Tanto como nos ama

La mayoría de las personas han tenido la experiencia de ser o haber sido amadas. Cada uno tendrá sus propias vivencias, sus propios recuerdos, de personas que están o han estado a su lado y le han hecho sentirse amado. Y no hay que pensar solamente en un amor romántico; el amor adopta diferentes formas, diferentes expresiones: palabras, gestos, acciones, presencias… Y también el amor se manifiesta en silencios, correcciones, incluso ausencias… Por eso no siempre percibimos el amor, y a veces necesitamos que pase el tiempo para darnos cuenta de cómo hemos sido amados, de tanto que nos han amado. Por desgracia, no todas las personas se han sentido amadas, y esa carencia se manifiesta de forma negativa en su vida.

Este cuarto domingo de Cuaresma es conocido litúrgicamente como “Domingo Laetare”, por la primera palabra de la Antífona de entrada (“Alégrate, Jerusalén…”). El clima penitencial de la cuaresma se ve interrumpido en este domingo, porque se aproxima la gran manifestación de Amor que es la Pasión de Cristo, y se nos invita a acogerlo.

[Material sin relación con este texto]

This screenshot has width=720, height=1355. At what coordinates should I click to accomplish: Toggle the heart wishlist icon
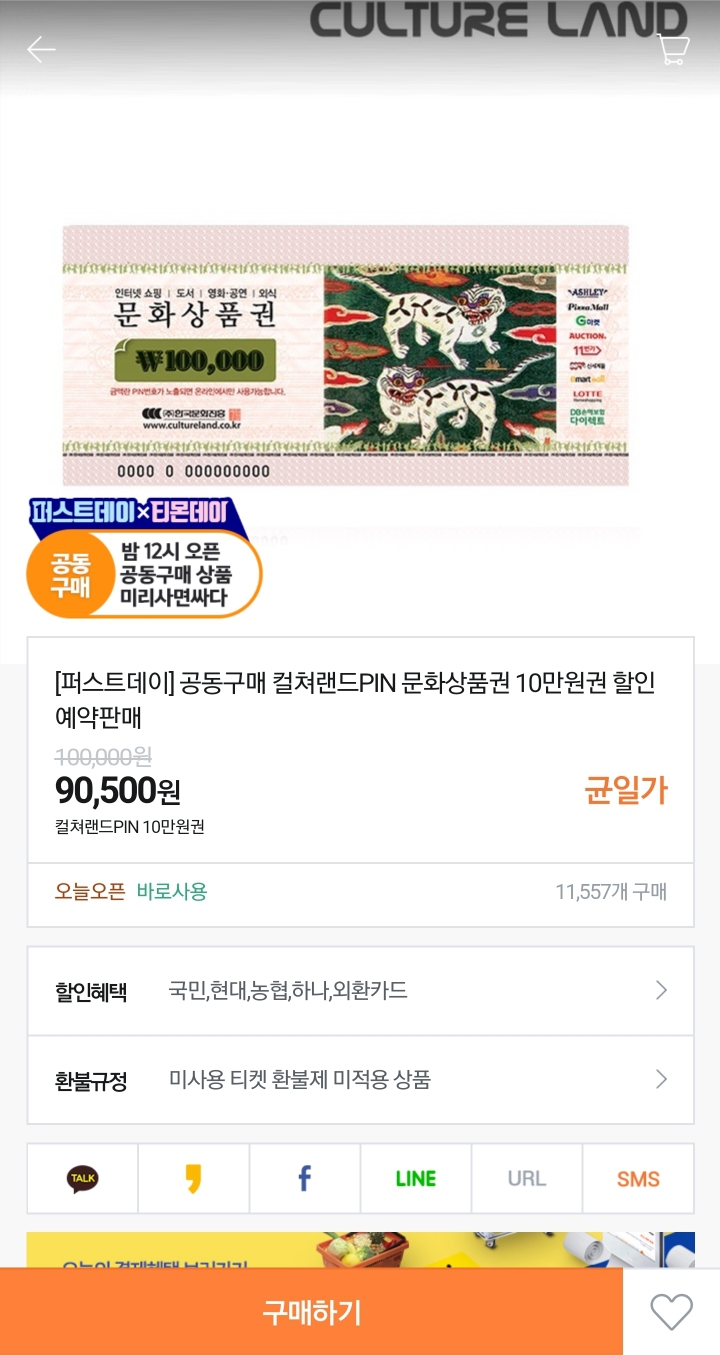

De hecho, en el Evangelio hemos escuchado: Tan- to amó Dios al mundo… Estas palabras deberían ayudarnos hoy a reconocer, a ser más conscientes de tanto como nos ama Dios, y de cuántas formas nos manifiesta ese Amor, para que nadie se sienta privado de Él.

Tanto amó Dios al mundo, que entregó a su Hijo único, para que no perezca ninguno de los que creen en Él, sino que tengan vida eterna. ¿Somos conscientes de lo que esto significa? Un amor entregado hasta el extremo, para que ya desde ahora no nos sintamos “muertos”, sin esperanza.

Tanto amó Dios al mundo que respeta siempre nuestra libertad para acogerle o rechazarle: El que cree en Él no será condenado; el que no cree ya está condenado porque no ha creído… ¿Nos damos cuenta de lo que significa que Dios, porque nos ama, no se nos impone?

Tanto amó Dios al mundo que, como hemos escuchado en la 1ª lectura, a pesar de las continuas infidelidades de su pueblo (mancharon la Casa del Señor, se burlaron de los mensajeros de Dios, despreciaron sus palabras y se mofaron de sus profetas) no lo abandonó a su suerte, sino que movió el espíritu de Ciro, rey de Persia, para que lo liberase. ¿En cuántas ocasiones hemos sido infieles a Dios? ¿En cuántas ocasiones no nos ha dejado por perdidos, sino que nos ha ofrecido una nueva oportunidad?

En la 2ª lectura también hemos escuchado: Dios, rico en misericordia por el gran amor con que nos amó, estando nosotros muertos por los pecados… Como indicaba el Papa Francisco en la convocatoria del Jubileo de la Misericordia: Su ser misericordioso se constata concretamente en tantas acciones de la historia de la salvación donde su bondad prevalece por encima del castigo y la destrucción (…) la misericordia de Dios no es una idea abstracta, sino una realidad concreta con la cual Él revela su amor (6). Por eso afirmaba Jesús en el Evangelio: Dios no mandó a su Hijo al mundo para condenar al mundo, sino para que el mundo se salve por El. ¿Qué imagen de Dios prevalece en nosotros: una imagen severa y temible, o la de un Padre misericordioso que no quiere que nadie se pierda, se condene?

Y continúa diciendo San Pablo: nos ha hecho vivir con Cristo, nos ha resucitado con Cristo Jesús… Como indica el Papa Francisco: Jesucristo es el rostro de la misericordia del Padre (1) Por eso, con la mirada fija en Jesús y en su rostro misericordioso podemos percibir el amor de la Santísima Trinidad. La misión que Jesús ha recibido del Padre ha sido la de revelar el misterio del amor divino en plenitud (8). ¿La Cuaresma me está ayudando a unirme más a Cristo, a sentirme amado por Él? ¿Me ayuda a vivir el día a día con esperanza, aun en medio de las dificultades?

Esta Cuaresma nos hemos propuesto celebrarla “un año más”, pero que no sea “lo de todos los años”. Demos gracias a Dios con todo nuestro corazón por su Amor hacia nosotros, y alegrémonos por ello, como indica la antífona de entrada de este domingo. Pidamos que este tiempo suponga para nosotros una mayor conciencia de tanto como nos ha amado y nos ama Dios, para que aunque en nuestra vida ordinaria nos falten experiencias de amor humano, siempre tengamos presente su Amor manifestado en Cristo Jesús, entregado por nuestra salvación.